Extracted information:

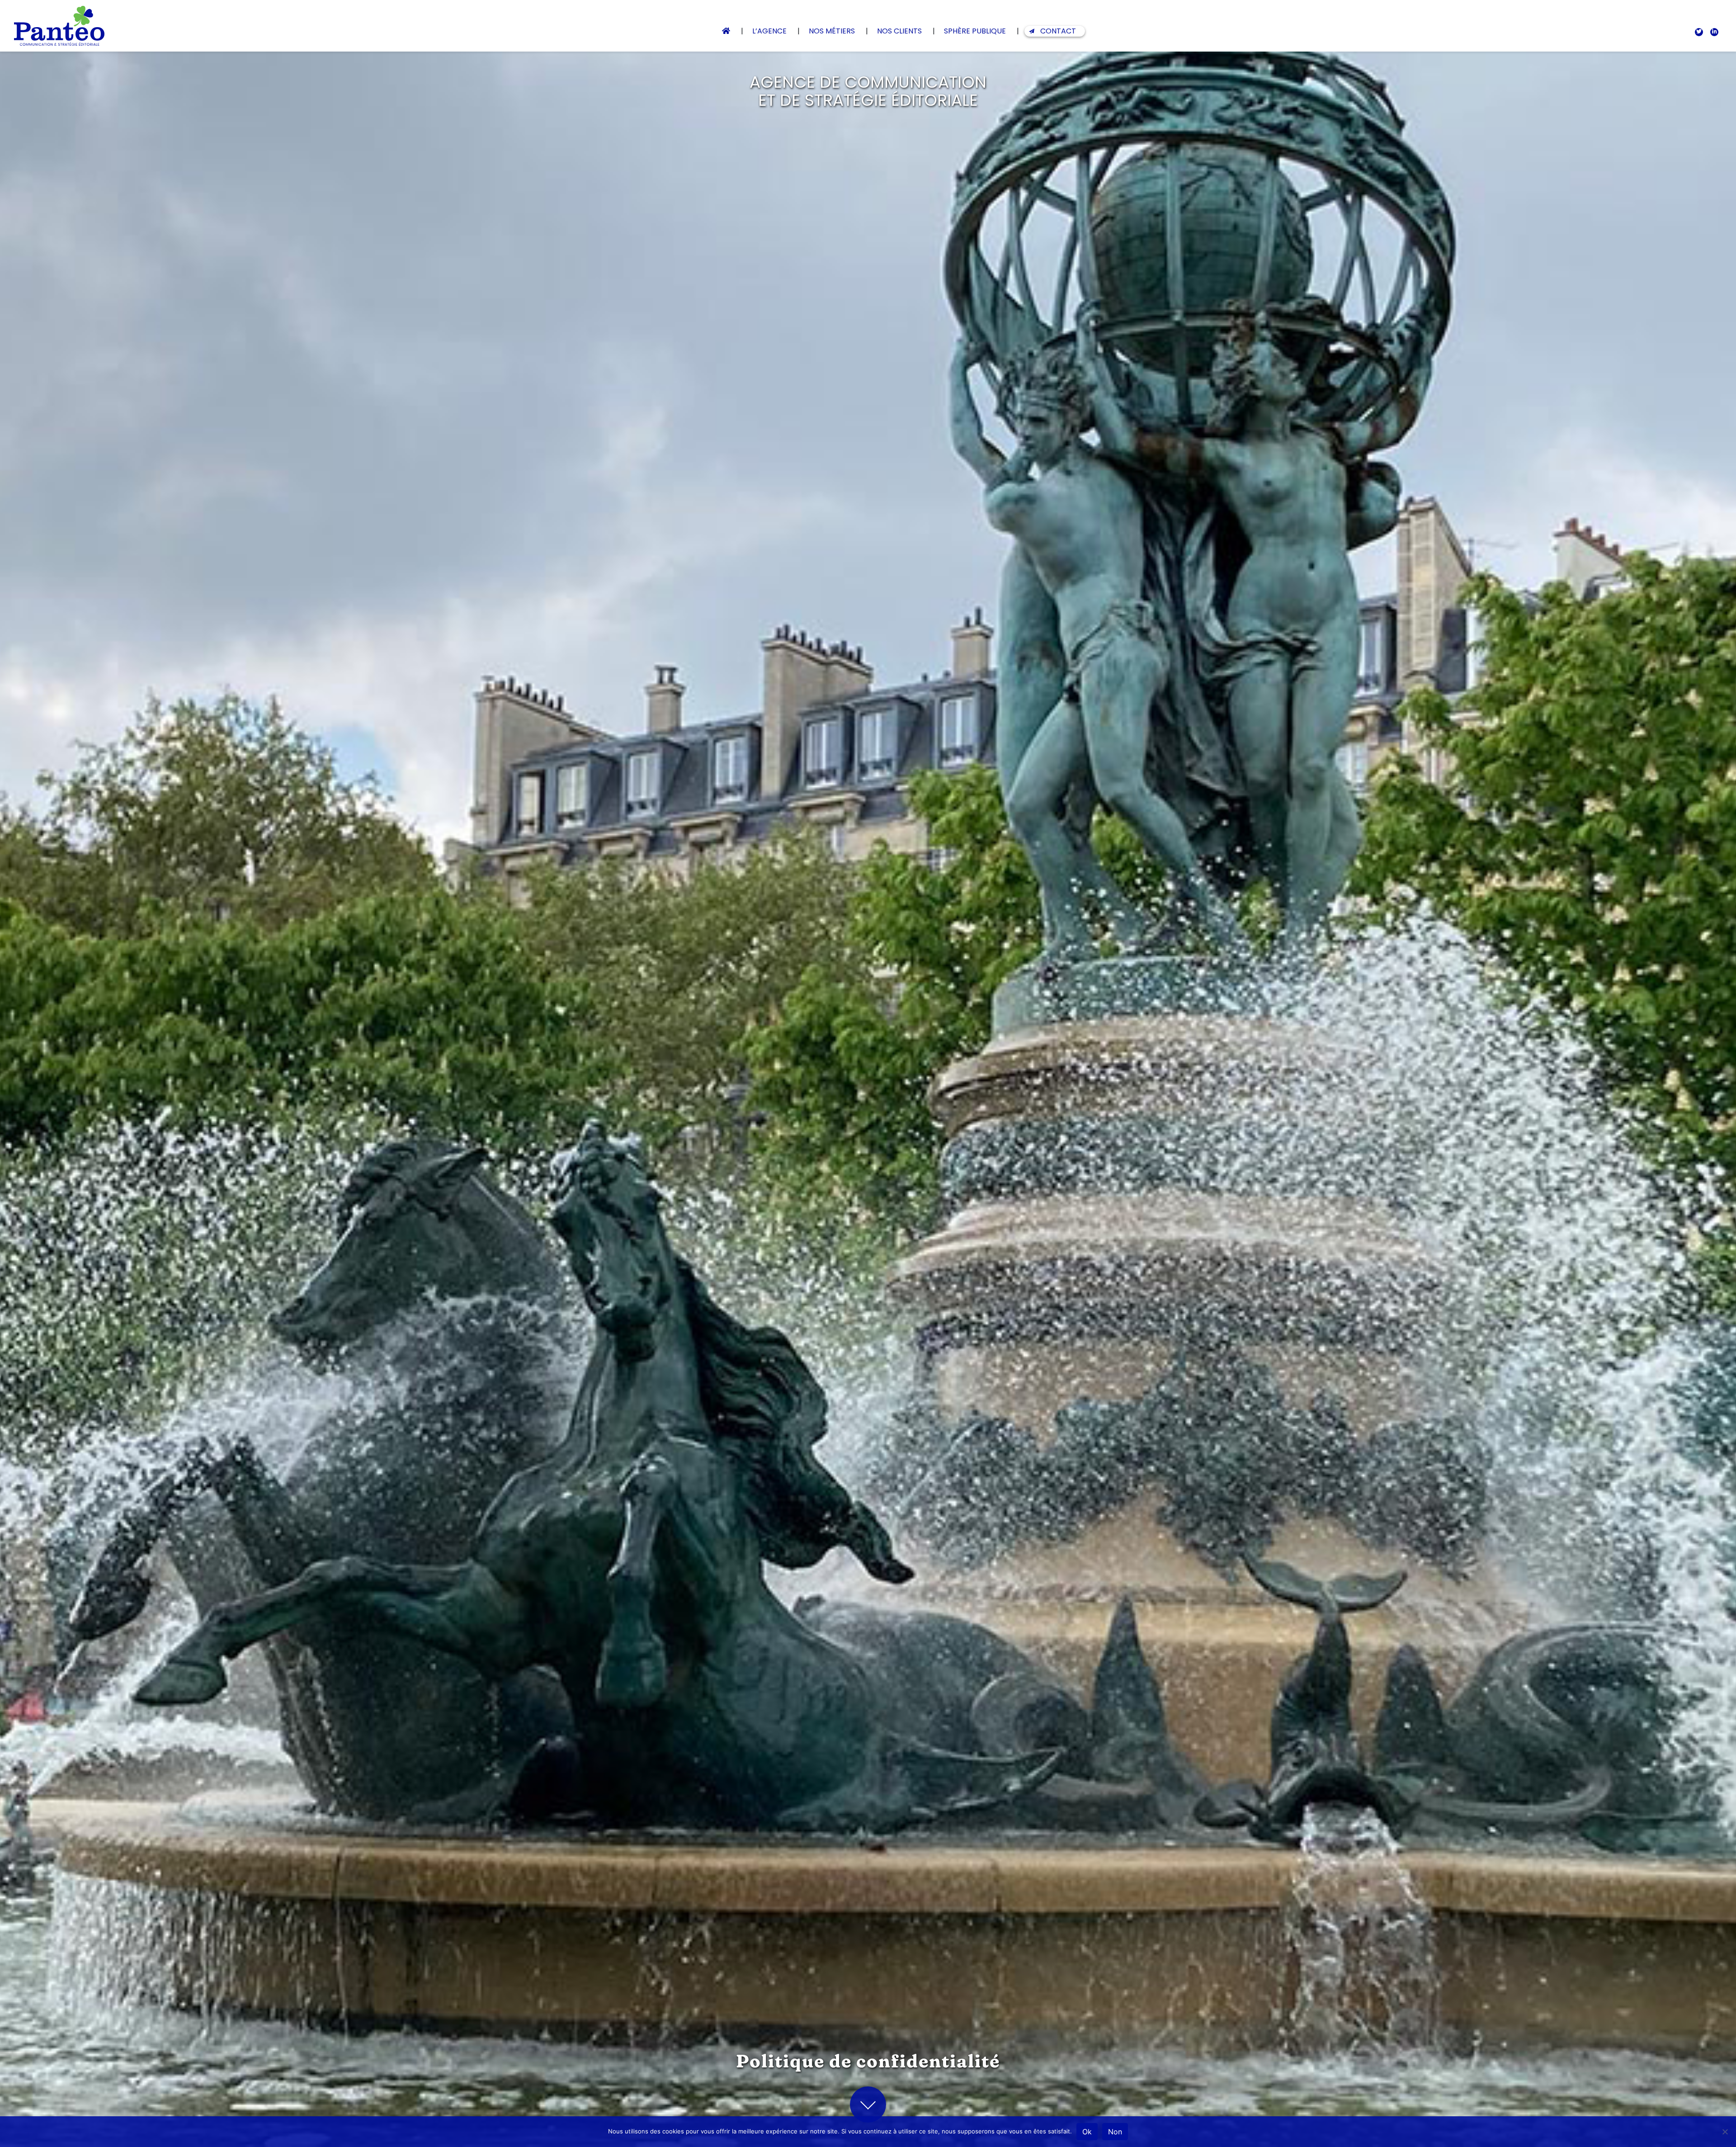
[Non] (1724, 2131)
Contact (1058, 31)
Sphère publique (975, 31)
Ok (1087, 2131)
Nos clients (899, 31)
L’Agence (769, 31)
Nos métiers (832, 31)
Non (1115, 2131)
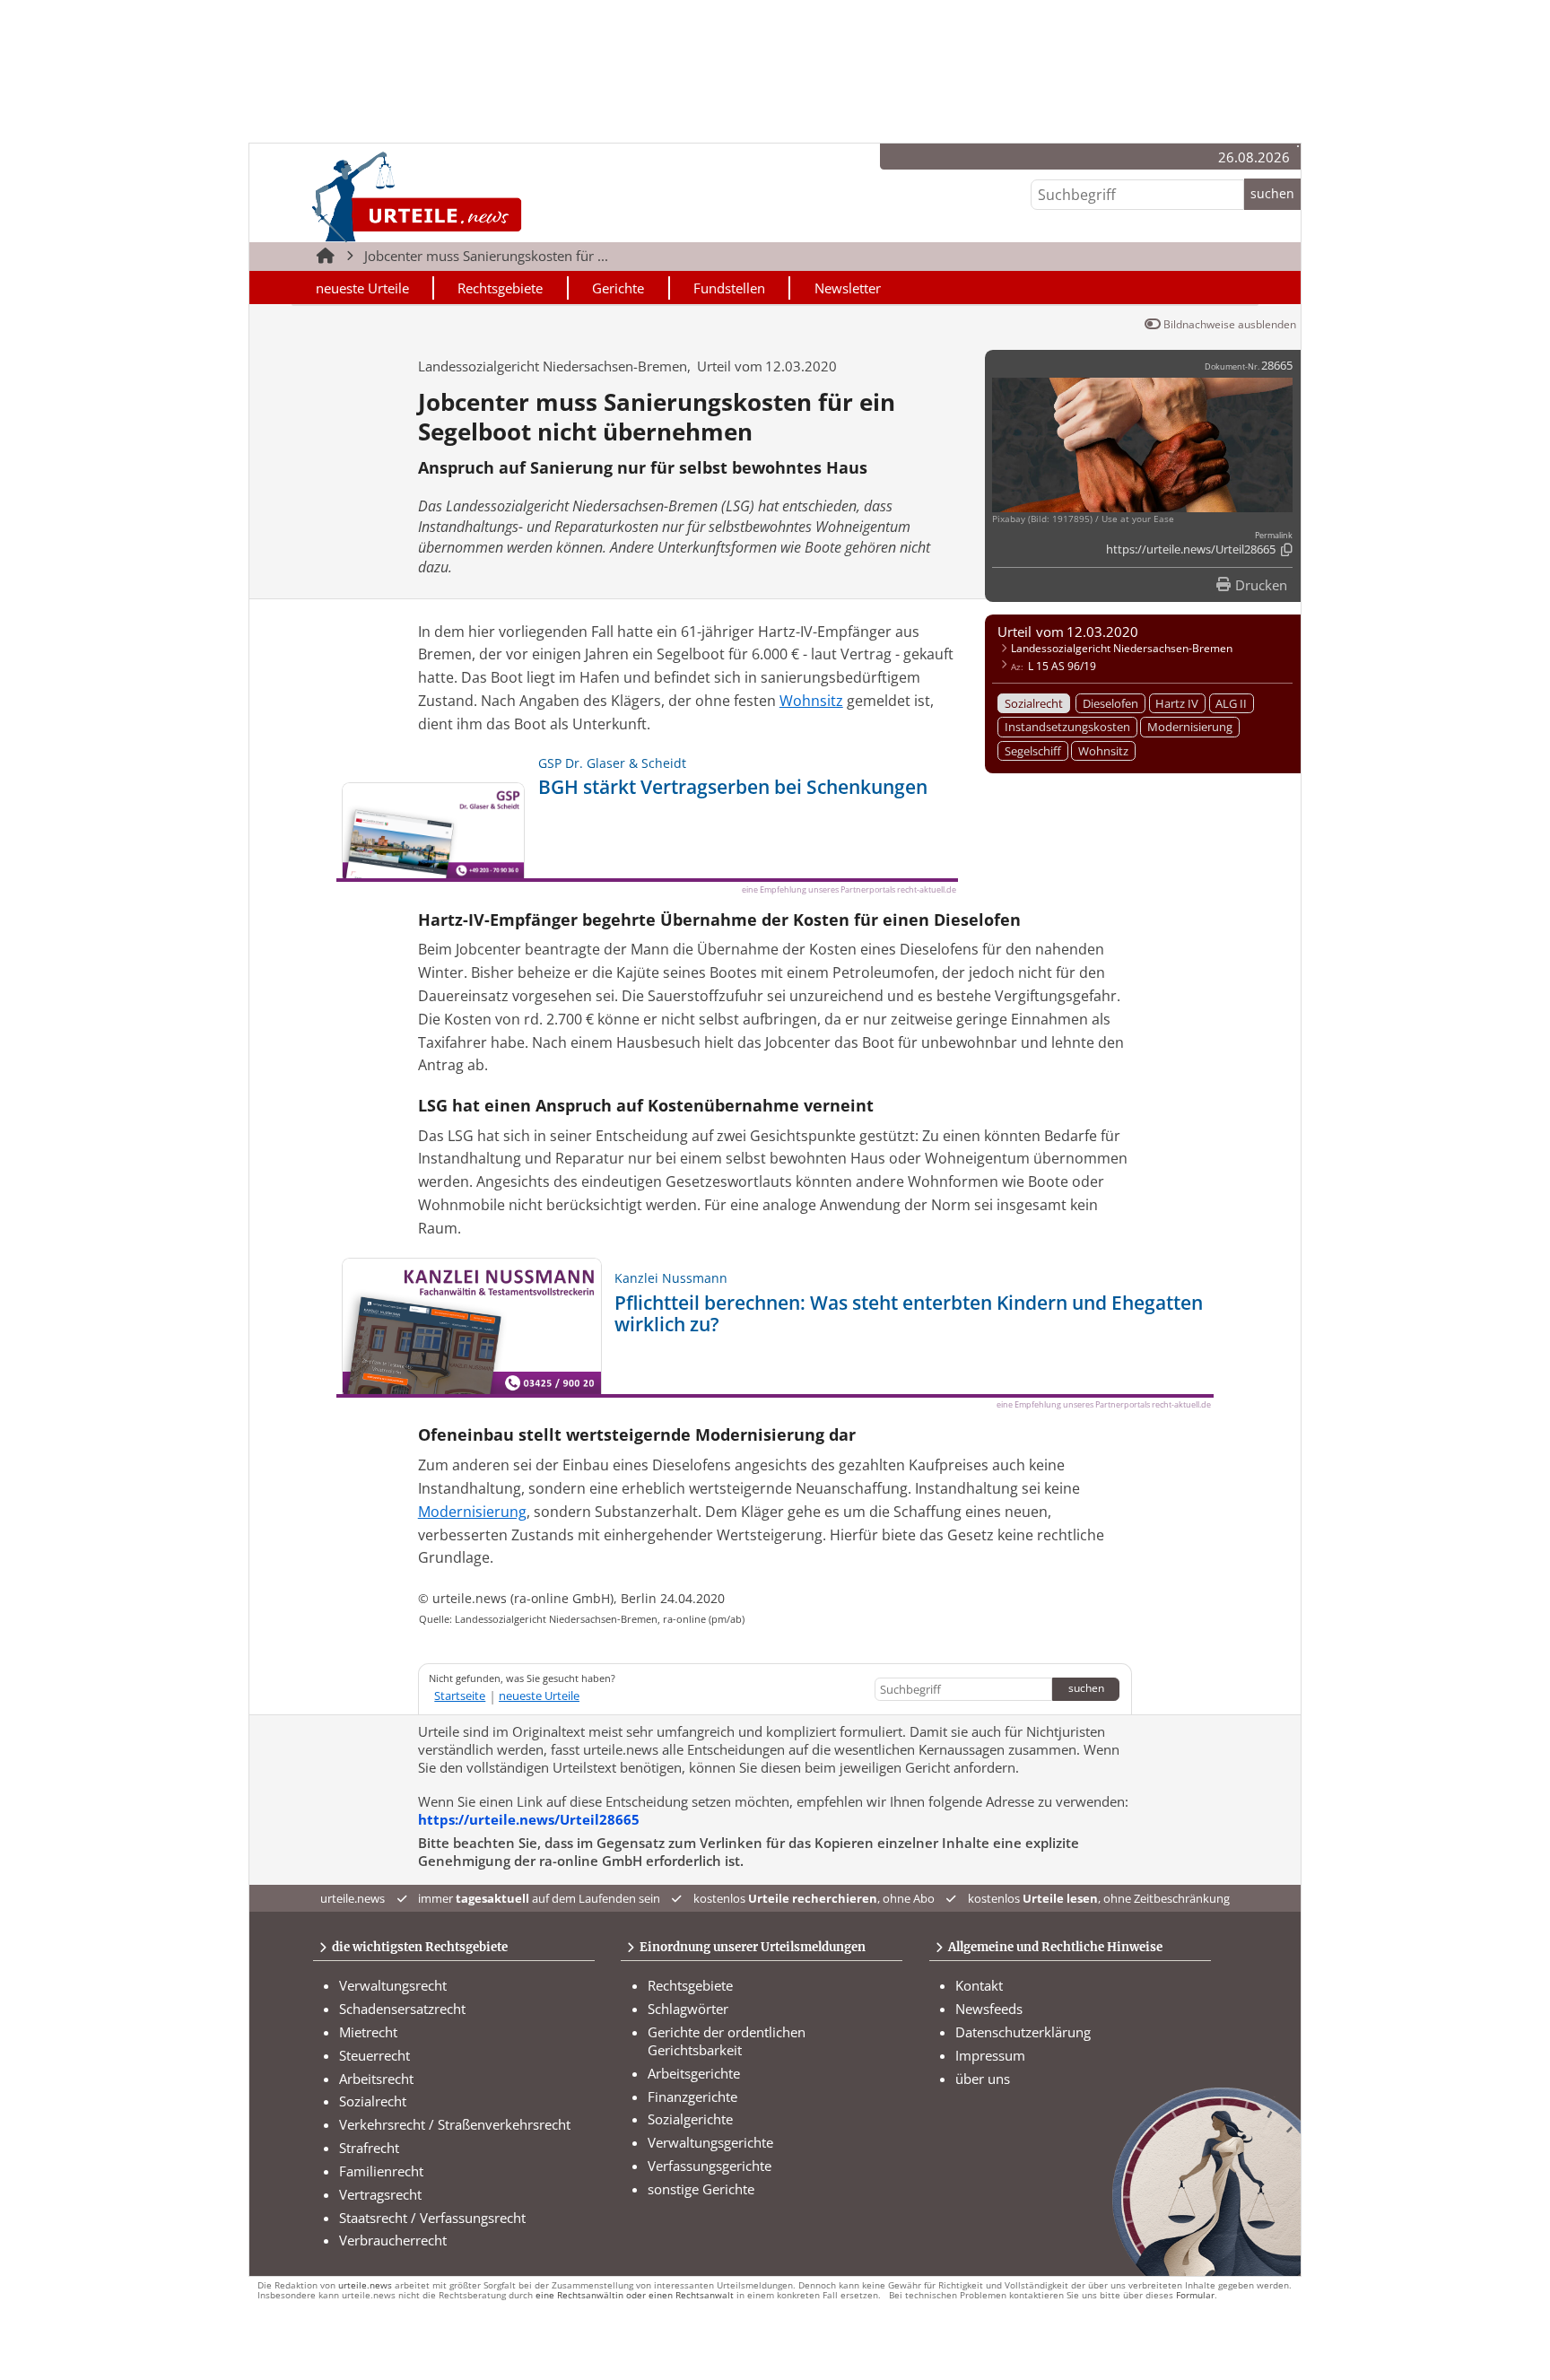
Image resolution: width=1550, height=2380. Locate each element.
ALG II (1231, 703)
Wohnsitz (1103, 751)
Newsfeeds (989, 2009)
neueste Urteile (362, 288)
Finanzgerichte (692, 2096)
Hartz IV (1176, 703)
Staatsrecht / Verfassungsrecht (432, 2218)
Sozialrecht (1034, 703)
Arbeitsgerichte (694, 2073)
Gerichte (618, 288)
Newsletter (847, 288)
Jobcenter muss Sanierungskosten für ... (486, 256)
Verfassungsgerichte (709, 2166)
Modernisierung (1189, 727)
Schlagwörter (688, 2009)
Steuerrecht (374, 2055)
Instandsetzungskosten (1067, 727)
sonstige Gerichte (701, 2189)
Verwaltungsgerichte (710, 2142)
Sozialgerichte (690, 2119)
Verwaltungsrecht (393, 1985)
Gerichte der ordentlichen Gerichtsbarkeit (726, 2041)
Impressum (990, 2055)
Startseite (459, 1695)
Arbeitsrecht (376, 2079)
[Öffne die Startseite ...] (477, 196)
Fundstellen (729, 288)
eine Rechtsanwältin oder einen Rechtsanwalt (635, 2295)
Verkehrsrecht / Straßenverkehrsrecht (454, 2124)
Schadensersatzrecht (402, 2009)
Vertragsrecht (380, 2194)
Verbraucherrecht (393, 2240)
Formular (1195, 2295)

Required action: Each line from the one containing "eine Rechtsanwältin oder" to the end of the listing above must be printed exactly, and no other line may appear.

Response to the exercise:
eine Rechtsanwältin oder einen Rechtsanwalt (635, 2295)
Verkehrsrecht / Straßenverkehrsrecht (454, 2124)
Schadensersatzrecht (402, 2009)
Vertragsrecht (380, 2194)
Verbraucherrecht (393, 2240)
Formular (1195, 2295)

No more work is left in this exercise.